▶ _TASK PROMPT_
Extract the line that contains "Click Investigate in the status bar" and every line after it through the end of the records below, exactly as written, leaving out any pictures.

▶ _THE INPUT_

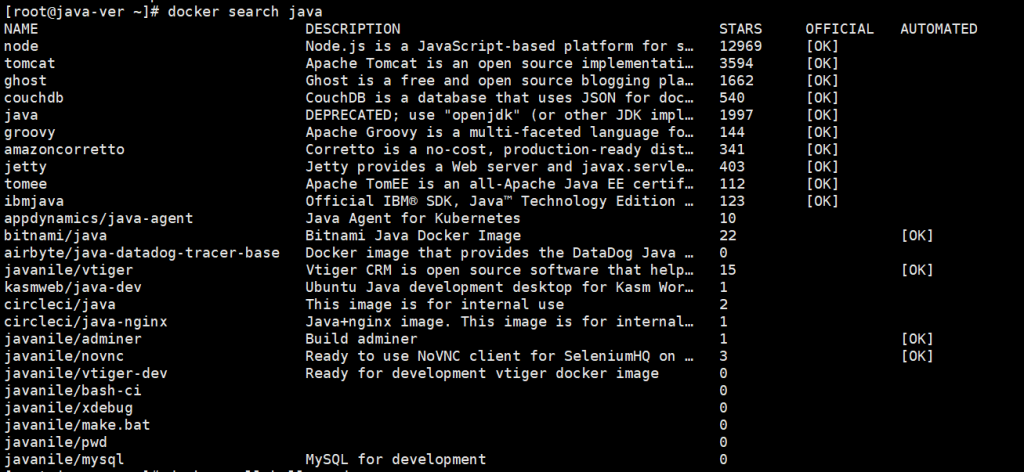Select the airbyte/java-datadog-tracer-base entry

[141, 253]

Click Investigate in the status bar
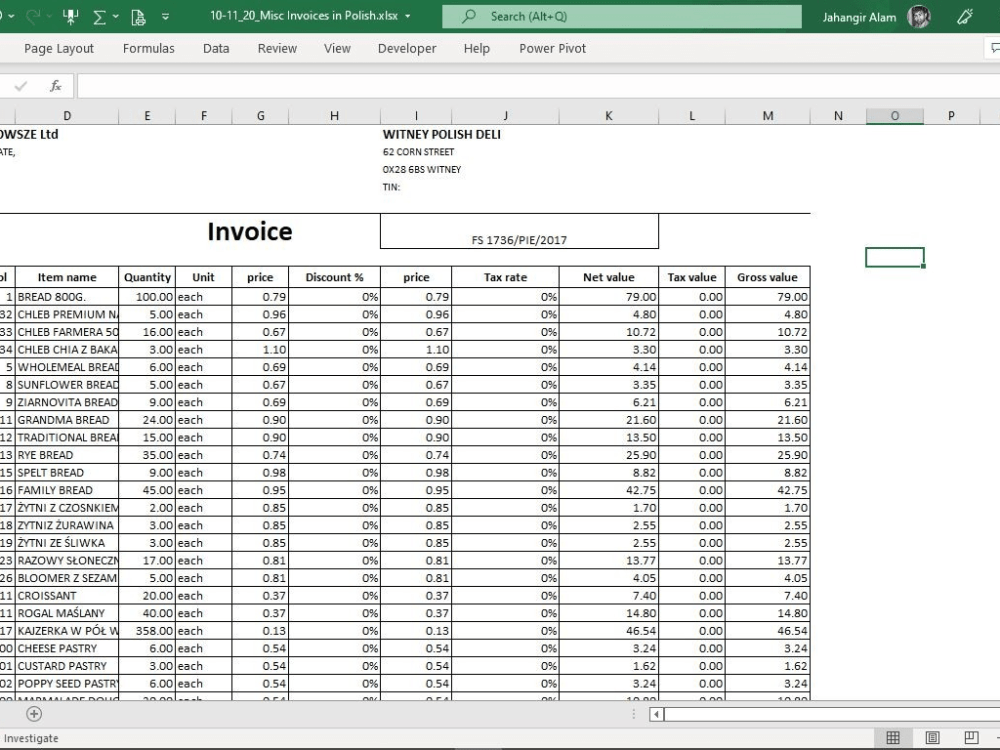point(31,738)
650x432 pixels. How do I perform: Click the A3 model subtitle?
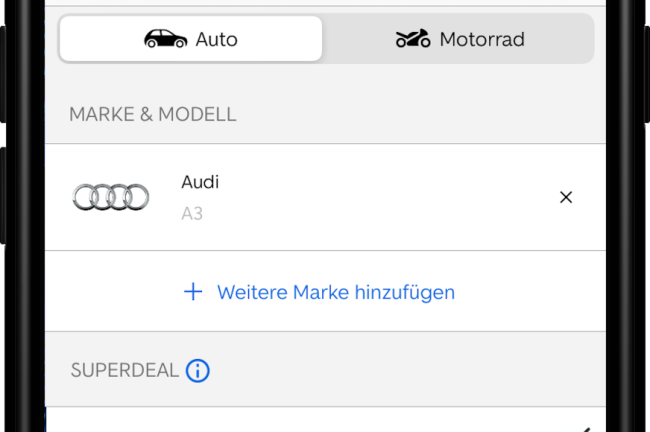point(192,213)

▶ _SOLUTION TO THIS EXERCISE_
Click Investigate in the status bar
point(31,738)
650x432 pixels. How do I perform: Click the A3 model subtitle?
point(192,213)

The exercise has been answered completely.